Kebijakan utama Orde Baru dimulai dengan penerbitan Surat Perintah Sebelas Maret (Supersemar) pada 1966 yang menandai peralihan kekuasaan dari Presiden Soekarno ke Soeharto. Pemerintah kemudian membubarkan Partai Komunis Indonesia (PKI) melalui Keputusan Presiden No. 1/3/1966. Sistem politik disederhanakan menjadi tiga partai utama: Golkar, PDI, dan PPP, yang menguatkan kontrol pemerintah atas kehidupan politik nasional.
Sentralisasi kekuasaan diterapkan dengan pembubaran partai politik selain tiga partai resmi, pelarangan demonstrasi, dan pembentukan lembaga politik yang memperkuat posisi pemerintah.
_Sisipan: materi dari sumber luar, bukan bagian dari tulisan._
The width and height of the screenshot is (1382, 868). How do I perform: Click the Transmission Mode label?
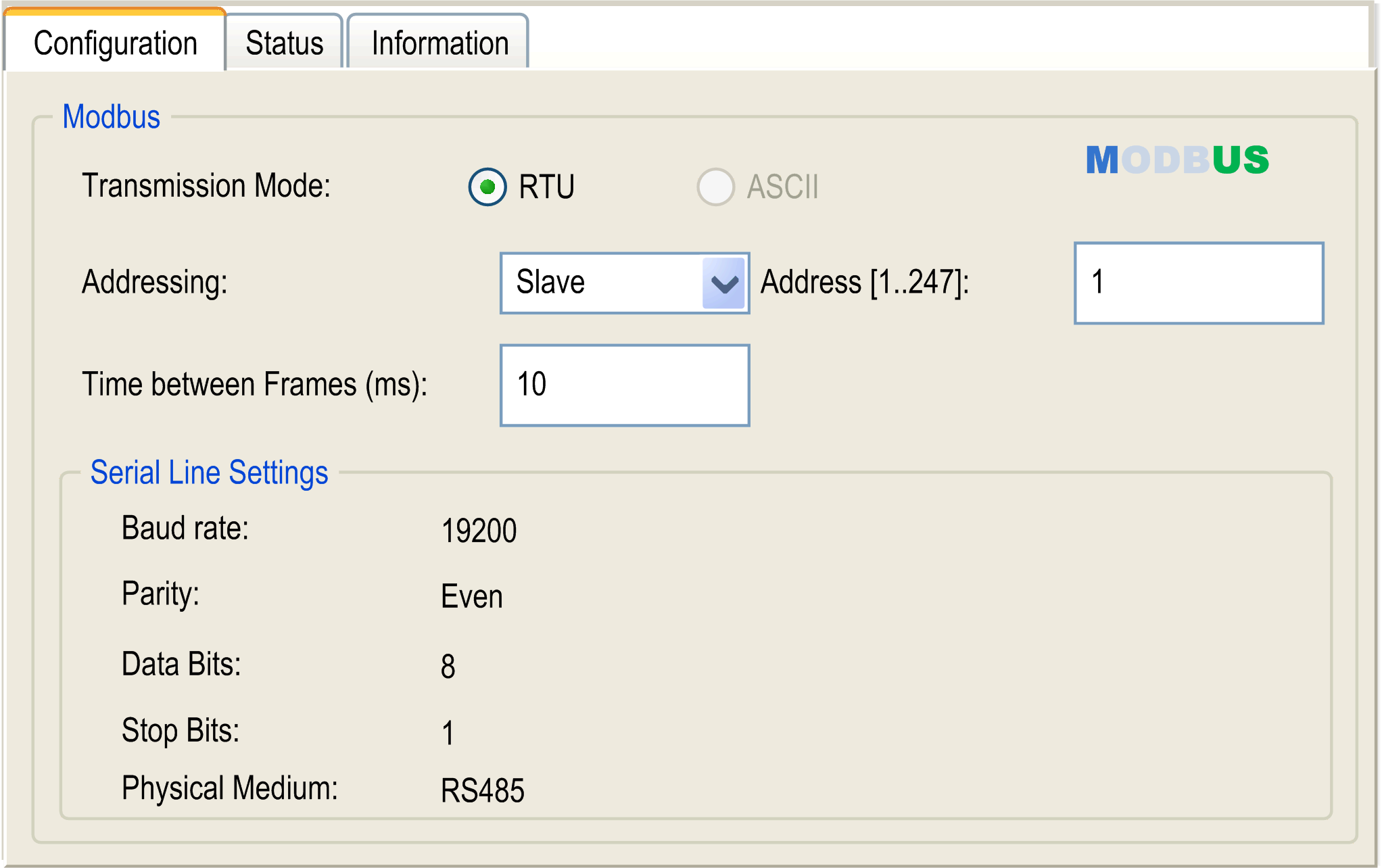[205, 185]
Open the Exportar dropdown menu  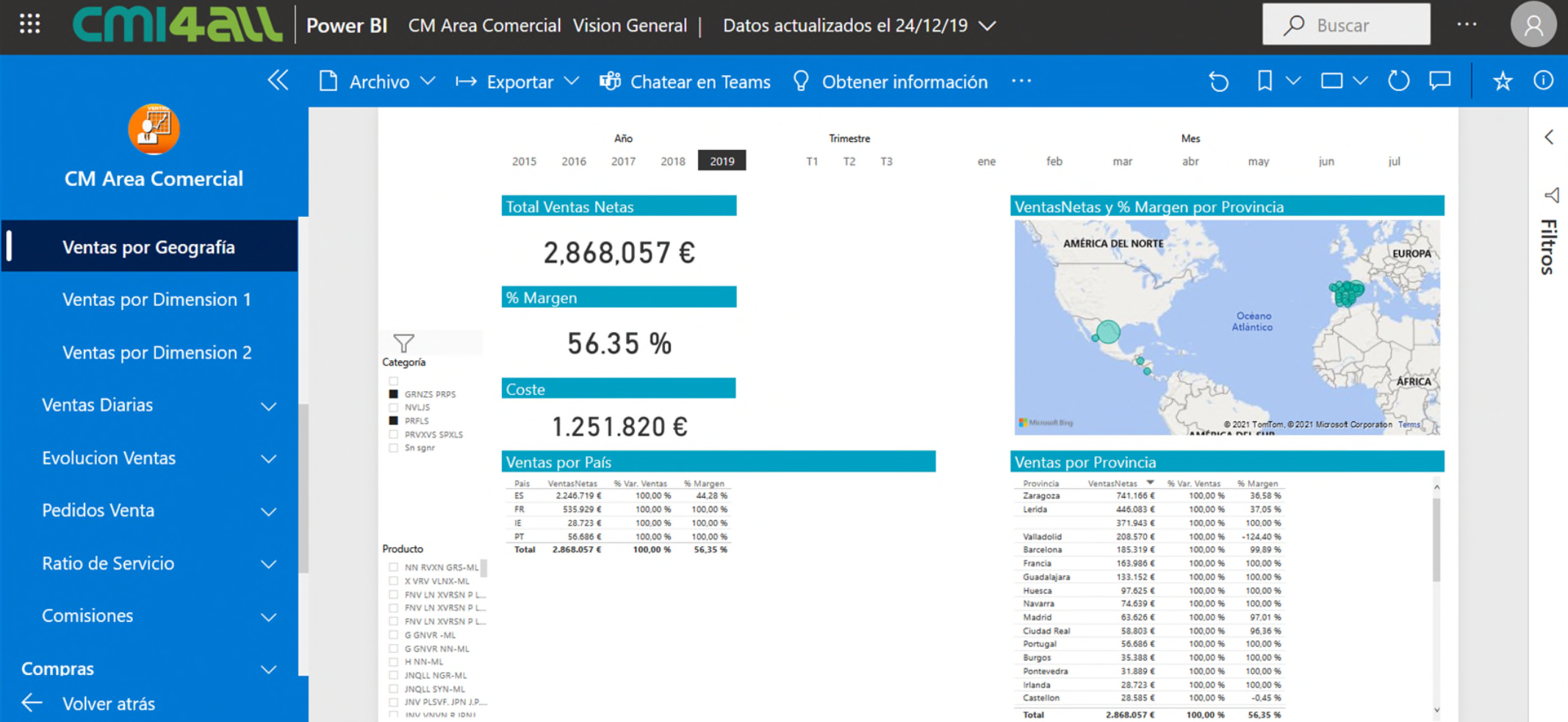tap(517, 82)
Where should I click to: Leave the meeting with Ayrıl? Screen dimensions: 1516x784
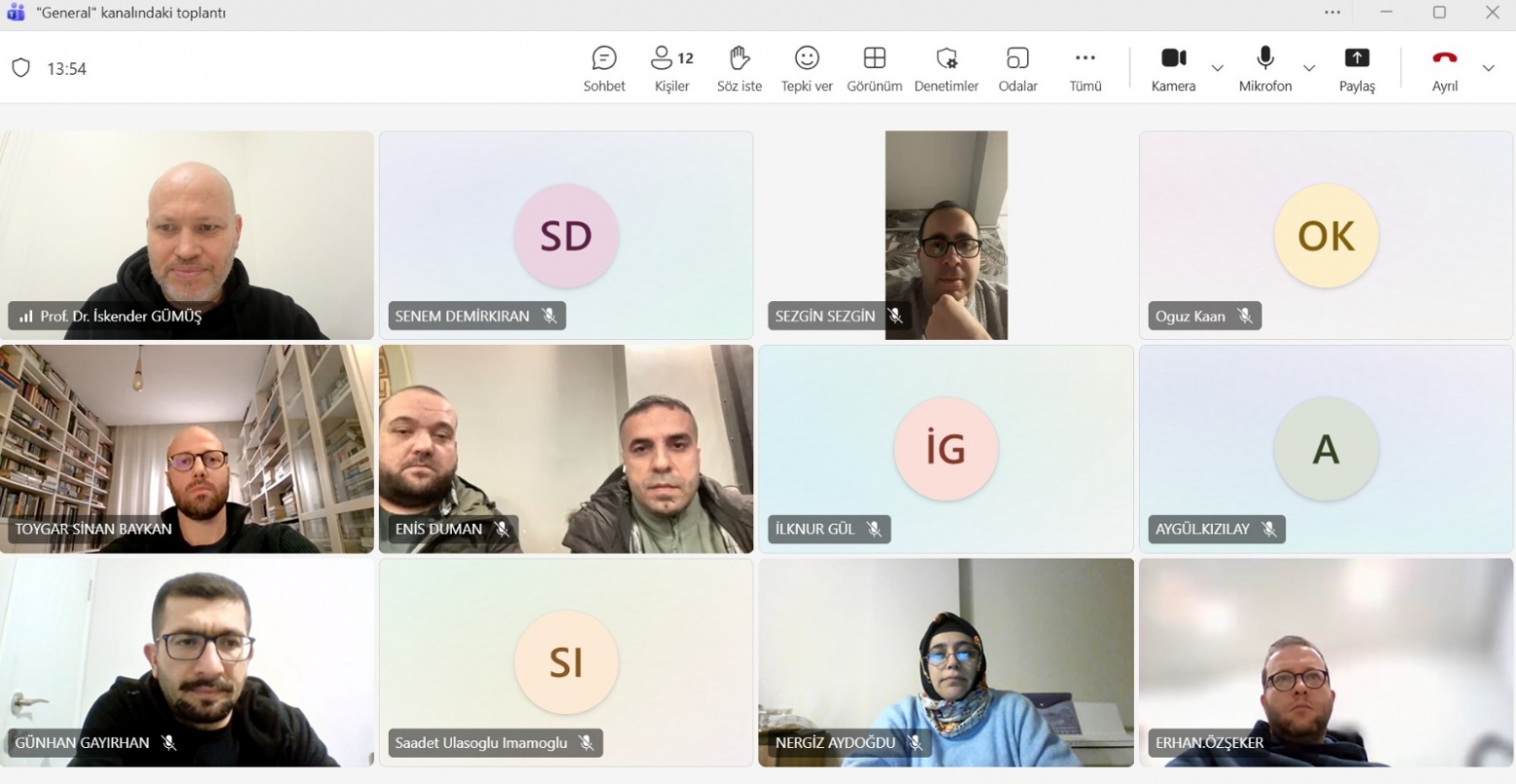click(x=1444, y=68)
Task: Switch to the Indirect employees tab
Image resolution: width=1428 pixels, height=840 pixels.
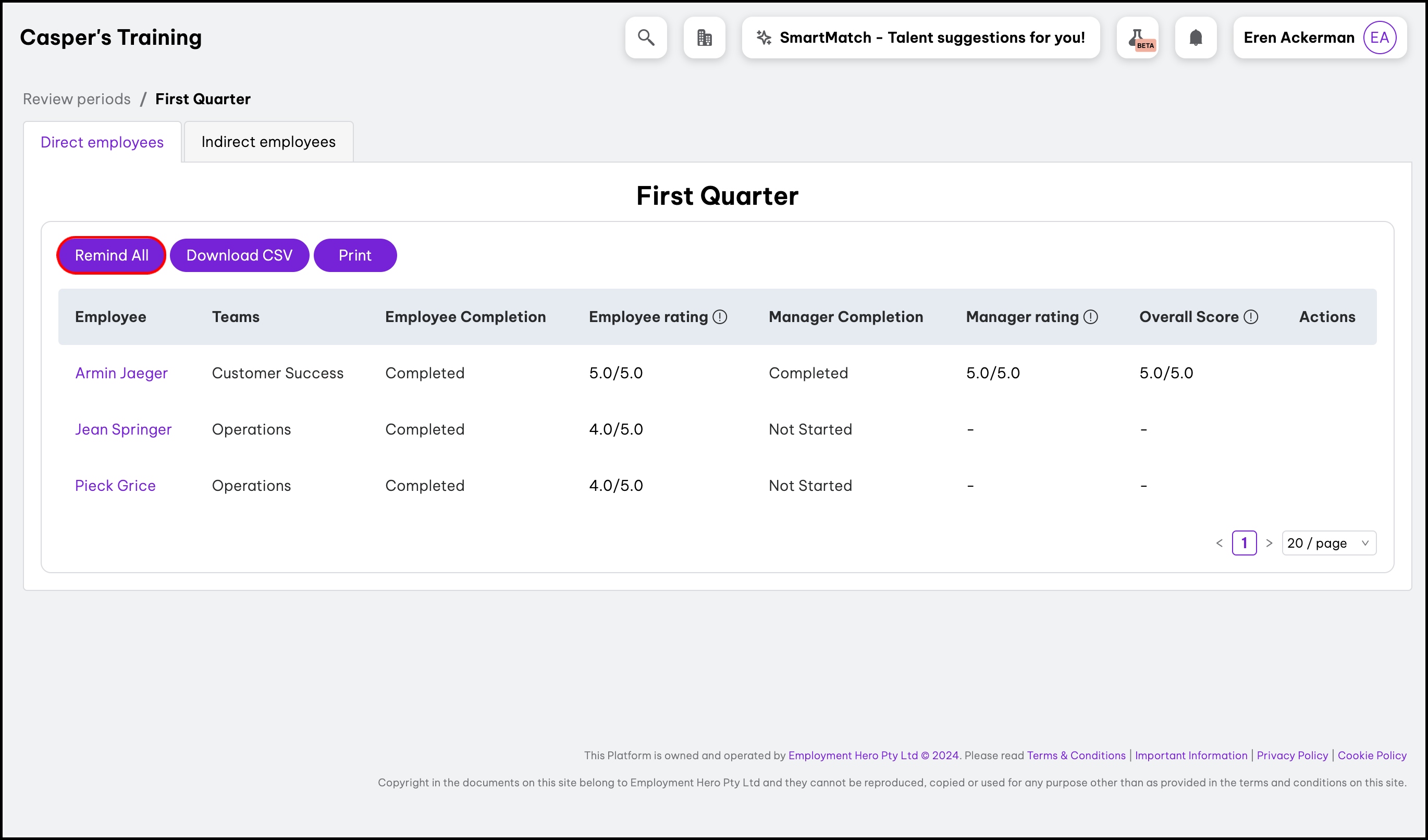Action: (x=268, y=142)
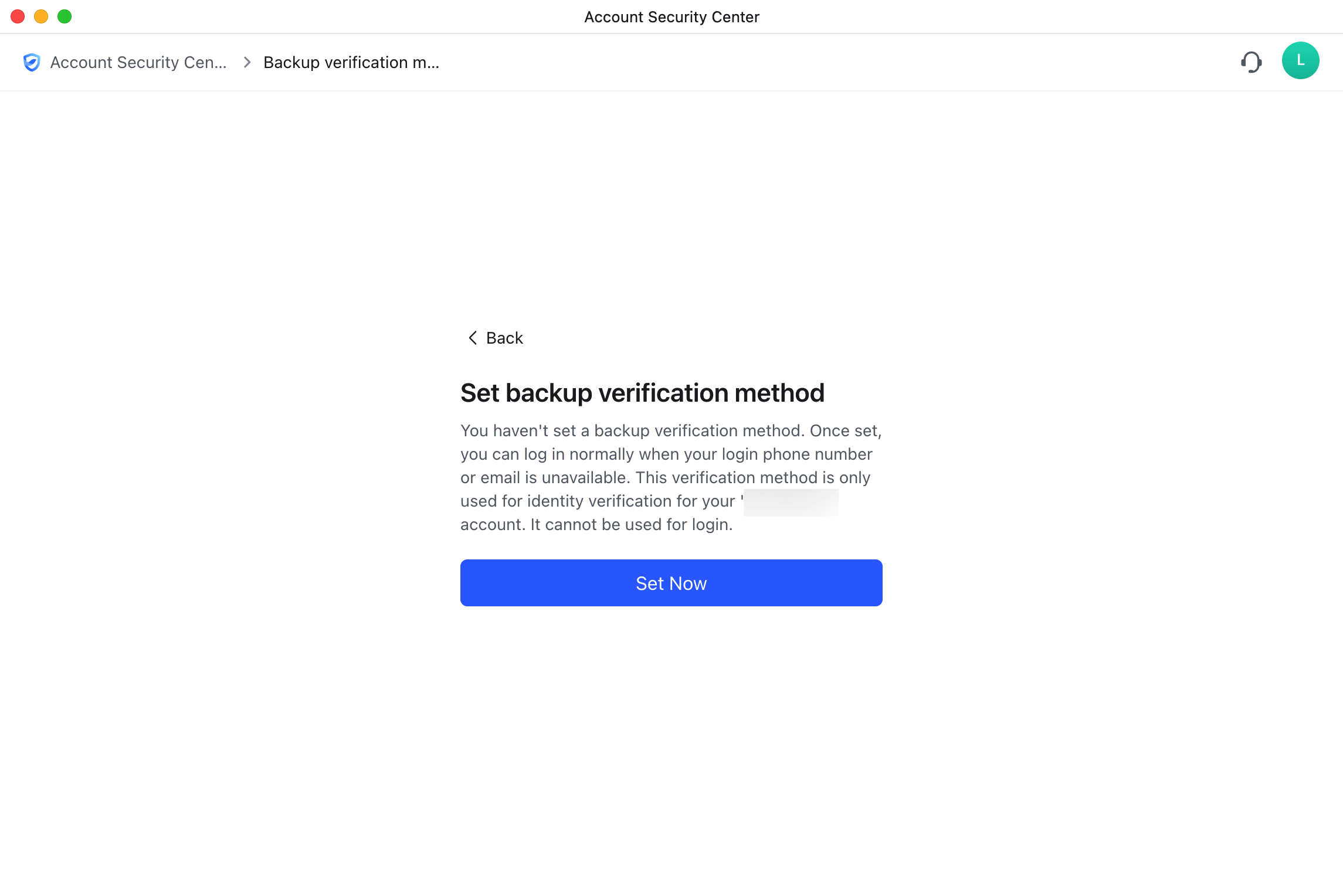Open the "Account Security Cen..." breadcrumb item

[x=138, y=62]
Golkar menjadi kendaraan politik utama pemerintahan, sedangkan militer (ABRI) memiliki peran signifikan dalam politik dan keamanan.
Fokus Ekonomi dan Pembangunan Infrastruktur
Dalam bidang ekonomi, pemerintah Orde Baru meluncurkan Rencana Pembangunan Lima Tahun (Repelita) mulai 1969, berkelanjutan hingga 1994. Fokus utama adalah pada sektor pertanian, infrastruktur, dan industri guna mengatasi krisis ekonomi dan mencapai swasembada pangan yang tercapai pada 1984.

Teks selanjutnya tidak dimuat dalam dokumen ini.